**GOAL 1:** Copy the part of the records that opens with the line containing "You are a computer-use agent. Viewport: 1258px" and runs through the end of the records, keeping those lines unchanged.

**EXTRACT PROVIDED:**

○ ○ ○ ○ ○ ○ ○

[ovs-dev] [PATCH RFC v2 0/6] dpif-netdev: Manual pinning of RX queues + XPS.

Thu Jul 7 00:27:28 UTC 2016

Hi Ilya,

apologies for the delay

On 20/06/2016 07:22, "Ilya Maximets" <i.maximets at samsung.com> wrote:

>On 11.06.2016 02:53, Daniele Di Proietto wrote:
>> On 02/06/2016 06:55, "Ilya Maximets" <i.maximets at samsung.com> wrote:
>> 
>>> Hi, Daniele.
>>> Thanks for review.
>>>
>>> On 02.06.2016 04:33, Daniele Di Proietto wrote:
>>>> Hi Ilya,
>>>>
>>>> apologies for the delay.
>>>>
>>>> I didn't take a extremely detailed look at this series, but I have
>>>> a few high level comments.

○ ○ ○ ○ ○ ○ ○

**ITEMS:**
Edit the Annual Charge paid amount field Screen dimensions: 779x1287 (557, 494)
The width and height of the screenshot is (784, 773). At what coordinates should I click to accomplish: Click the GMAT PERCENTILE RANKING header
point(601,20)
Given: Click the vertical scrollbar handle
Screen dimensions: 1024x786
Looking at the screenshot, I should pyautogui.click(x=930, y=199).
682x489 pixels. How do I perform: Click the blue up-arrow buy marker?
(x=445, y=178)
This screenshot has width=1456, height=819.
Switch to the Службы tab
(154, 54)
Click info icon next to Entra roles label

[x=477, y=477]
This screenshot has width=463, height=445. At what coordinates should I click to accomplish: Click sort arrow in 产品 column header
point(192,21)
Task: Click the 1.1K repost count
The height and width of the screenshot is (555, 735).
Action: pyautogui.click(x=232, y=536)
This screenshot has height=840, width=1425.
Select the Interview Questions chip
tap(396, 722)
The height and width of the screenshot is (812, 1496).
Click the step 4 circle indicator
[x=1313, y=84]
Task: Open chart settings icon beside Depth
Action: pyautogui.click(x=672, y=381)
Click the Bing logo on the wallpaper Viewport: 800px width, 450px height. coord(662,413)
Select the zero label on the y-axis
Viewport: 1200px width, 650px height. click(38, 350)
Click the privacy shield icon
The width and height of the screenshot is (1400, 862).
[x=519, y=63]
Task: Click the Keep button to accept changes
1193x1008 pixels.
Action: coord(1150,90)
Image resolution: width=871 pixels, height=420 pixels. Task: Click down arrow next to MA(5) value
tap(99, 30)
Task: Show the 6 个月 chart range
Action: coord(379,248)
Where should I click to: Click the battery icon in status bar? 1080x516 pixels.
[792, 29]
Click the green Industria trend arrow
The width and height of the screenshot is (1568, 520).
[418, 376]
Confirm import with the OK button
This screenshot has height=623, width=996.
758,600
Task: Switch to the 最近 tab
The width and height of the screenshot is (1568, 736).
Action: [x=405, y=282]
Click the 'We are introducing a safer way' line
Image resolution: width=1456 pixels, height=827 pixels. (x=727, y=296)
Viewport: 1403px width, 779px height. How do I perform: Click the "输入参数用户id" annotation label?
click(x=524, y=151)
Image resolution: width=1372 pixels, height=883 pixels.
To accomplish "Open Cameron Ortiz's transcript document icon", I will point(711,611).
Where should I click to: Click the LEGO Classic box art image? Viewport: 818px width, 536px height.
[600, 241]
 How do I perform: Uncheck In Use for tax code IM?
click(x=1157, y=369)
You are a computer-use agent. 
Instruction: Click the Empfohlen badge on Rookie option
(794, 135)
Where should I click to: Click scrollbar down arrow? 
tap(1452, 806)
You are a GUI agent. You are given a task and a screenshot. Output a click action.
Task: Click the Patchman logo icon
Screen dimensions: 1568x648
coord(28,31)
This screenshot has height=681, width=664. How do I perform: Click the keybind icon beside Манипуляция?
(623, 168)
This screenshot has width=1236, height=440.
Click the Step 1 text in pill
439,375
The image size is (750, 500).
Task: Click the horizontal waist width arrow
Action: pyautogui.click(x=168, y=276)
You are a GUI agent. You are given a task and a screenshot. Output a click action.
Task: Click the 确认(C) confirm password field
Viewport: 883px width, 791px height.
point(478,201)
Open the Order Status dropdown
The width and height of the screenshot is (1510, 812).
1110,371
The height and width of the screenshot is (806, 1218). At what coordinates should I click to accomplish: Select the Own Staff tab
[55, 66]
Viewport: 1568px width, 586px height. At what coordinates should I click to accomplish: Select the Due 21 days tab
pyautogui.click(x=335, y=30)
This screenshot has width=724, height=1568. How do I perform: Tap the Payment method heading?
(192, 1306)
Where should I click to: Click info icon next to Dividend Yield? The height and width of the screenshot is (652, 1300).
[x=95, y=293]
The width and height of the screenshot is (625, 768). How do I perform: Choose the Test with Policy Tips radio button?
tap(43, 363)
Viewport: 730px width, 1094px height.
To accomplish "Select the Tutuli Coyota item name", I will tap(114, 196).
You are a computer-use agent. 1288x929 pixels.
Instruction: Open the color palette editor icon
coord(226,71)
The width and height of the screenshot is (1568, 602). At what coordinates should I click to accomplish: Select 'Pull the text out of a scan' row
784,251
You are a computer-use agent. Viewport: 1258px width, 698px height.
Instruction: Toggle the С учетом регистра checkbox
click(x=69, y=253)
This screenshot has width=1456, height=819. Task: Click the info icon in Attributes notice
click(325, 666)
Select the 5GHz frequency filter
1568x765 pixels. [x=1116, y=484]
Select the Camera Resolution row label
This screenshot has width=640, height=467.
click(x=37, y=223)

○ ○ ○ ○ ○ ○ ○

**GOAL 2:** In the mailing list post about the dpif-netdev patch series, on what date and at what time did Ilya Maximets send the message that is quoted first?

**WRITTEN REPLY 1:**
You are a computer-use agent. Viewport: 1258px width, 698px height.
Instruction: Toggle the С учетом регистра checkbox
click(x=69, y=253)
This screenshot has width=1456, height=819. Task: Click the info icon in Attributes notice
click(325, 666)
Select the 5GHz frequency filter
1568x765 pixels. [x=1116, y=484]
Select the Camera Resolution row label
This screenshot has width=640, height=467.
click(x=37, y=223)

**WRITTEN REPLY 2:** 20/06/2016 at 07:22.